**Document excerpt**:
After welcomes and introductions, a stirring compilation of the original Stratos’s competition exploits is played on the big screens, the rock ‘n’ roll soundtrack enhanced by the raspy, buzz-saw growl of the Dino V6 swinging the rump of the tiny, mid-engined wedge as it powers along, here on fat asphalt tyres, there on spindly snow tyres, here with bull bars and Alitalia livery, there in Pirelli black and red with a Carello lightpod. Then, with the audience sufficiently roused by the footage, the sound is augmented by the more urgent cry of another Ferrari engine, this one real and fast approaching. In a flurry of downshifts the noise homes right in and then there it is, the new Stratos, driving into the rotunda right in front of us.
Technical highlights?
Wow! What a thing; what a sculpture. It’s Stratos, pure and simple, but on a slightly larger scale, an idea we’ve got used to with remakes of the Mini, Beetle, Camaro and others. Initially I thought it was rather under-played in sober grey-black but closer inspection reveals that beneath the lacquer is a carbonfibre weave that looks very cool indeed.

**Dataset**:
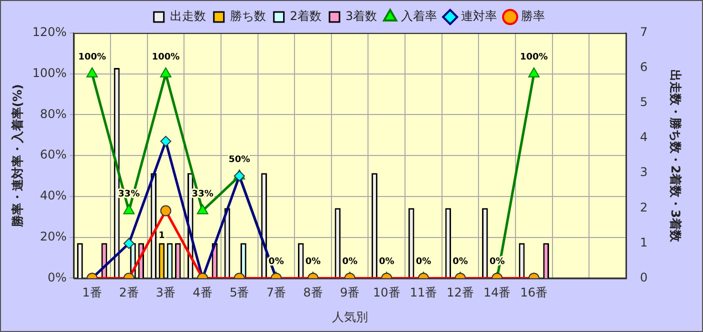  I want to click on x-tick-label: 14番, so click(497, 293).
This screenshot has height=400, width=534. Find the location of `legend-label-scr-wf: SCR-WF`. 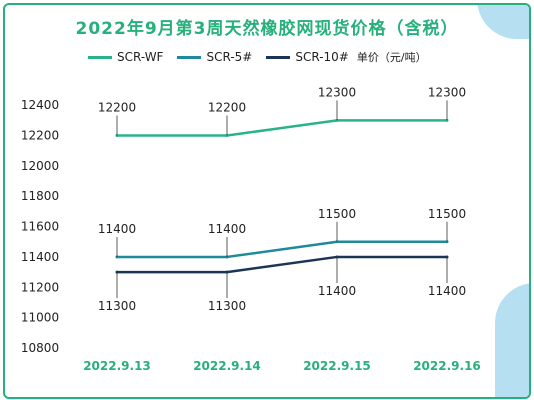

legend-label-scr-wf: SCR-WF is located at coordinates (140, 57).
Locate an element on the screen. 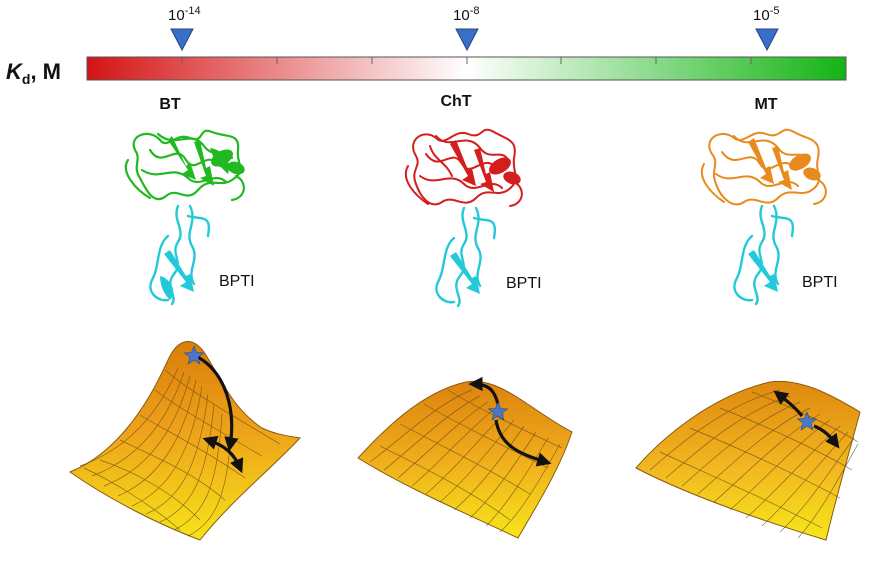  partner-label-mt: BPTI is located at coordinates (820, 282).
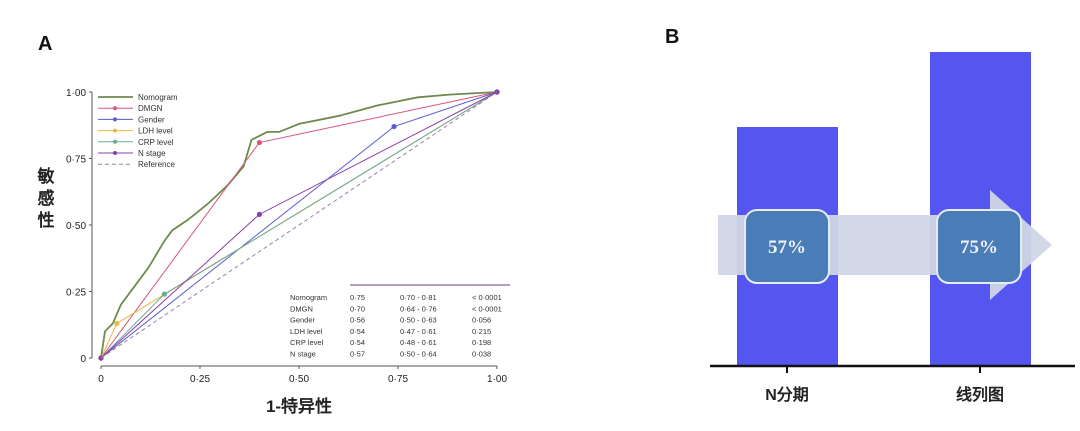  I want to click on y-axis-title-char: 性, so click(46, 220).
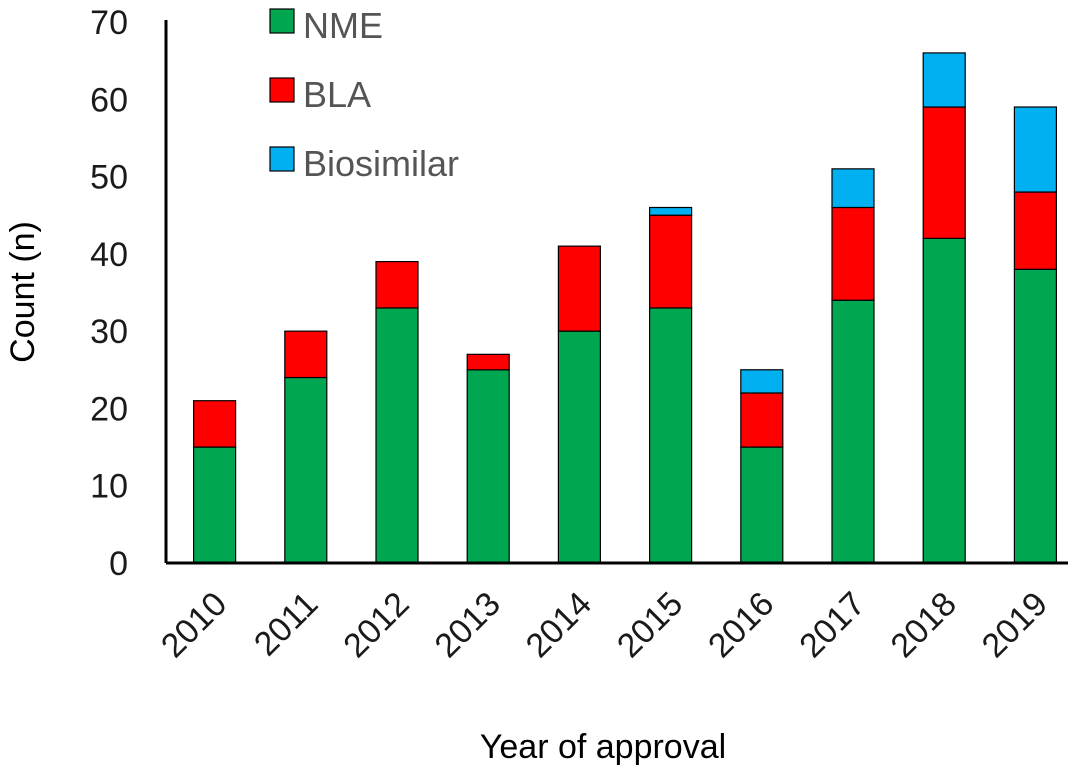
==
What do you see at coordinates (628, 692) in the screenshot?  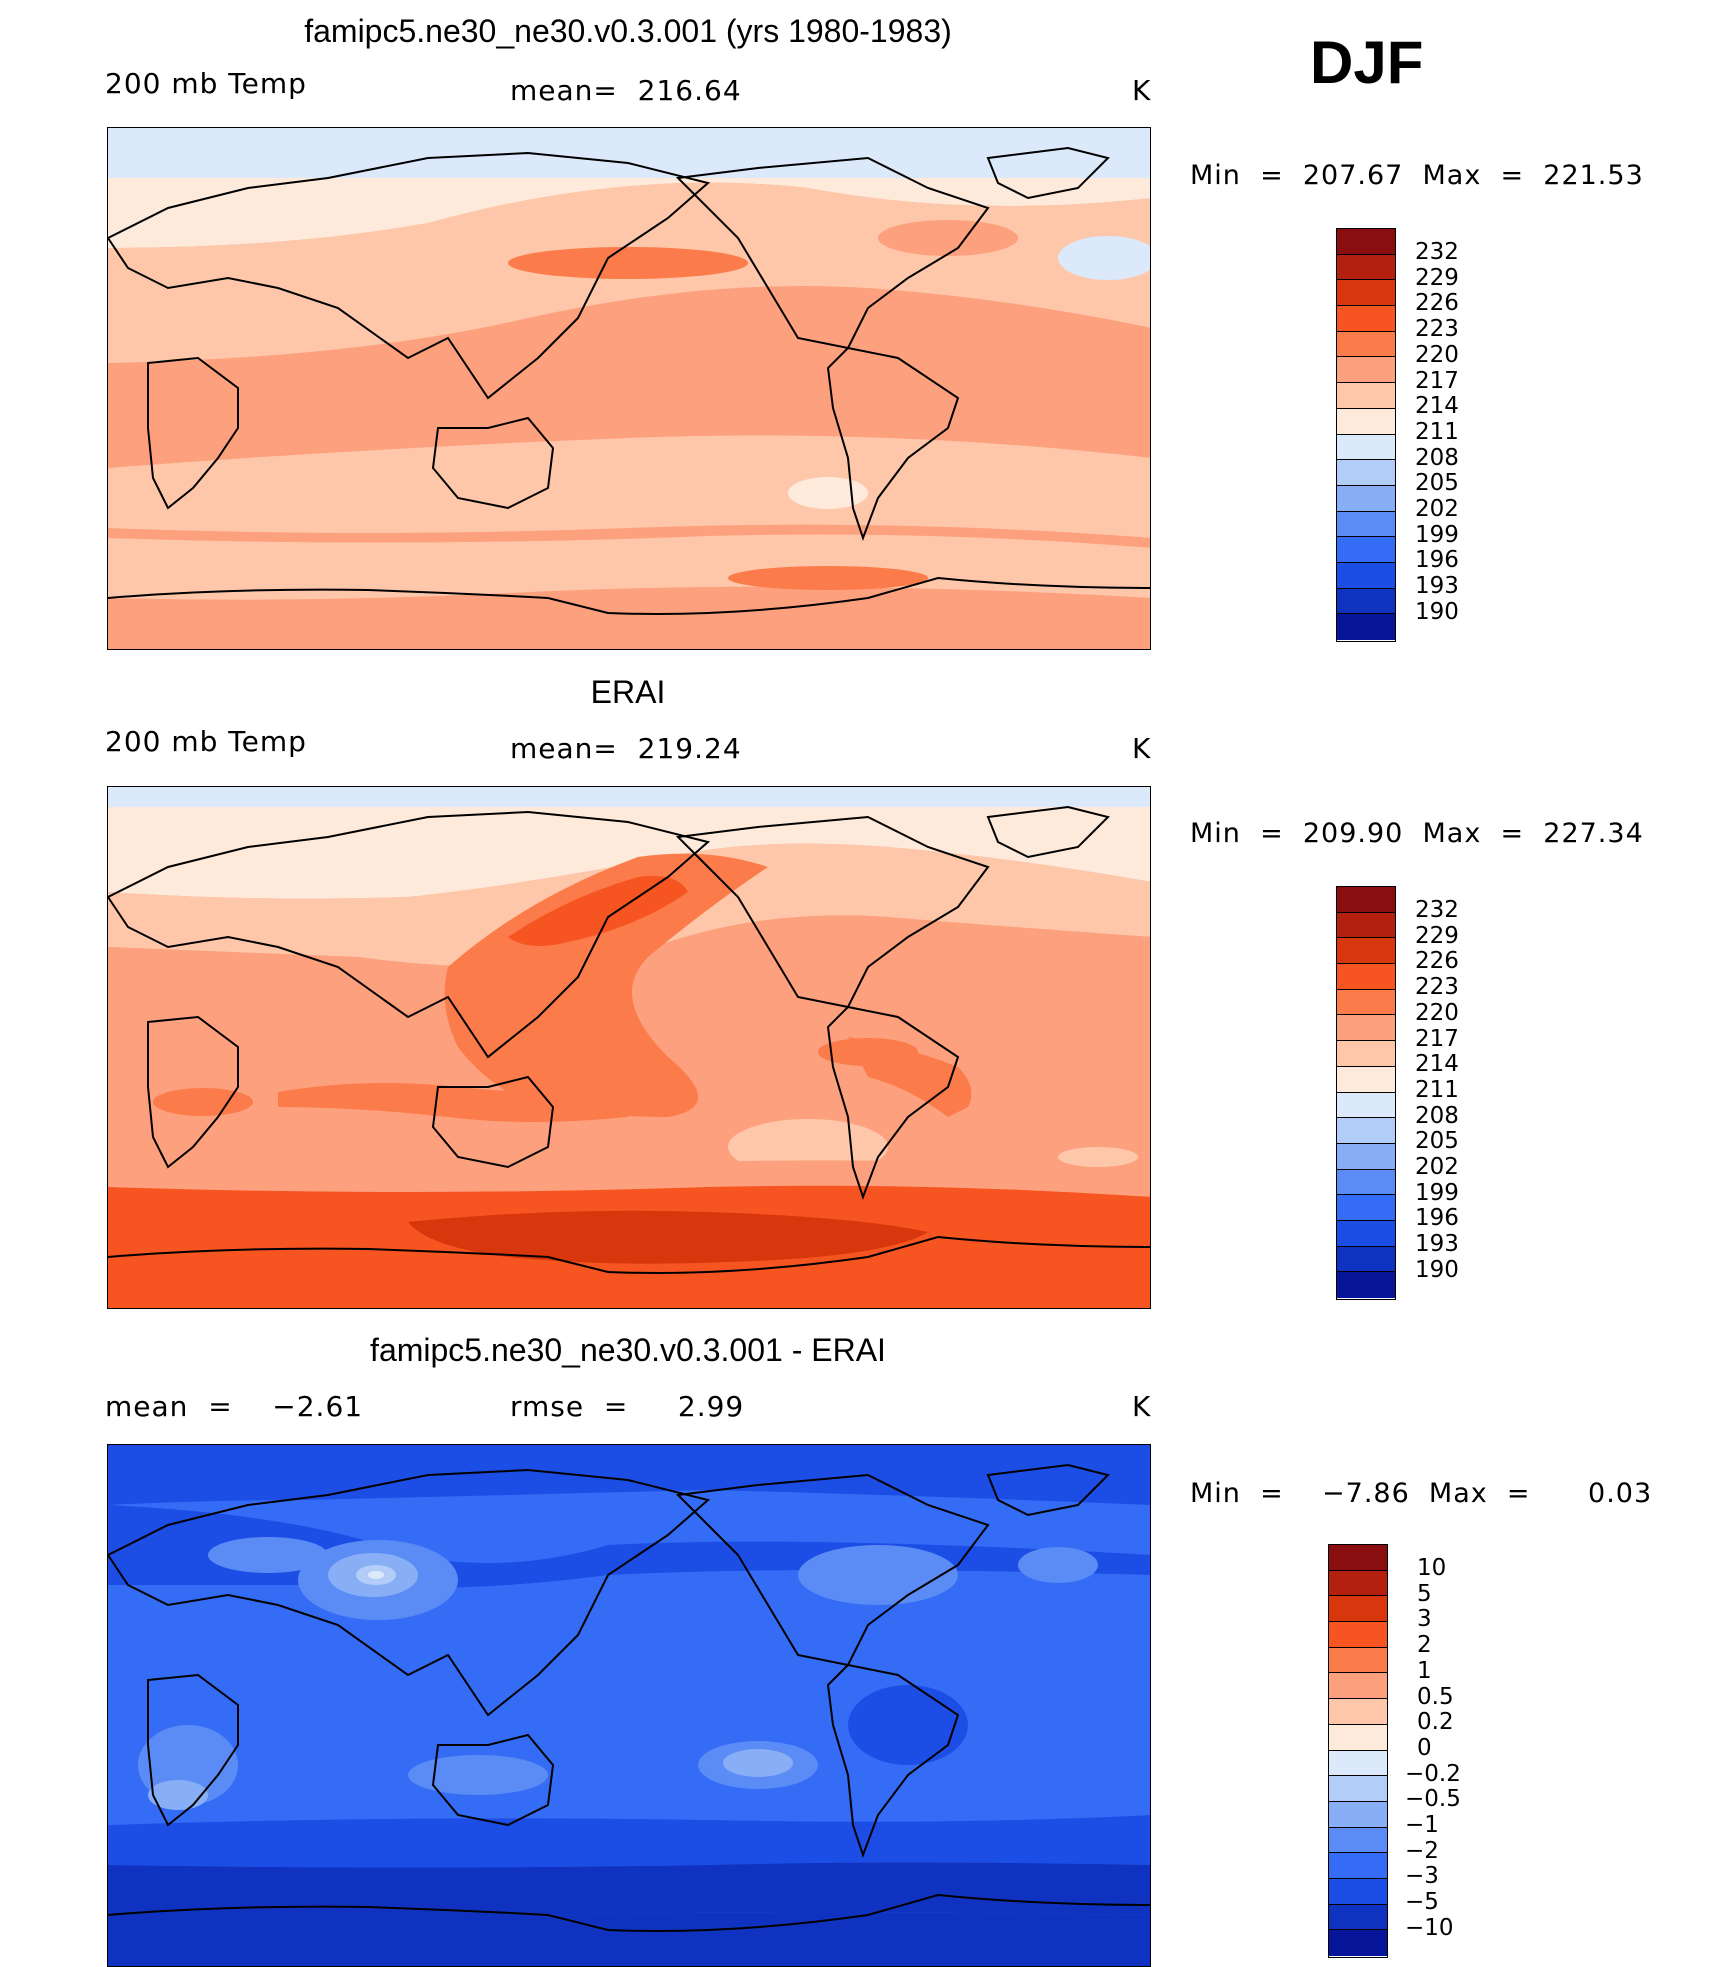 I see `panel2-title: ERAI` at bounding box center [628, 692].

**What this exercise asks**:
**A.** Copy the entries word for word, from the line with "I want to click on x-tick-label: 14番, so" up to and including the line with "legend-label-scr-wf: SCR-WF is". Leave the pictures out.
**B.** Continue the passage about the new Stratos from the point where it stops.

**Answers per task**:
**A.**
  I want to click on x-tick-label: 14番, so click(497, 293).
This screenshot has height=400, width=534. Find the location of `legend-label-scr-wf: SCR-WF`. 

legend-label-scr-wf: SCR-WF is located at coordinates (140, 57).

**B.**
The shape is bang-on but what marks this out as a top-drawer professional job is the detailing. I adore the way the roof spoiler, which sits up like a supermarket basket handle on the original, is blended into the rear clamshell at its base so that it’s a spoiler on its top edge but forms engine air intakes down its sides. Then there are the rear lights: on the original they are mounted on moulded plastic cups but on the new one the lights (borrowed from the 599) are mounted on mesh grilles. The grilles work as vents too, extracting engine-bay heat, according to Luca Borgogna, Pininfarina’s main designer on the project.
Anoraks like us would probably guess from the hollow howl and slightly plain idle that the heat to be extracted is generated by a flat-plane crank Ferrari V8, and a glance through the engine cover confirms this. In fact, a whole 430 Scuderia has been sacrificed to make the new Stratos, and surprisingly little of it remains. The team at Pininfarina took measurements and tested the Ferrari’s aerodynamics to see where they were starting from, and then peeled away the Scuderia’s aluminium bodywork to reveal its extruded aluminium sub-structure.
To get the correct, much squarer wheelbase- to-width ratio of the original Stratos, they cut the Scuderia chassis in half just ahead of the rear bulkhead, lopped out a 200mm section, and welded it back together. From that base, they worked on getting the correct proportions for the compact cockpit with its distinctive, visor-like windscreen, and once that was set, everything else flowed from it. The screen pillars sit a full 250mm further inboard than those of the Ferrari and the cockpit frame is formed from FIA-spec, 40mm diameter steel tubing, which adds significant structural rigidity.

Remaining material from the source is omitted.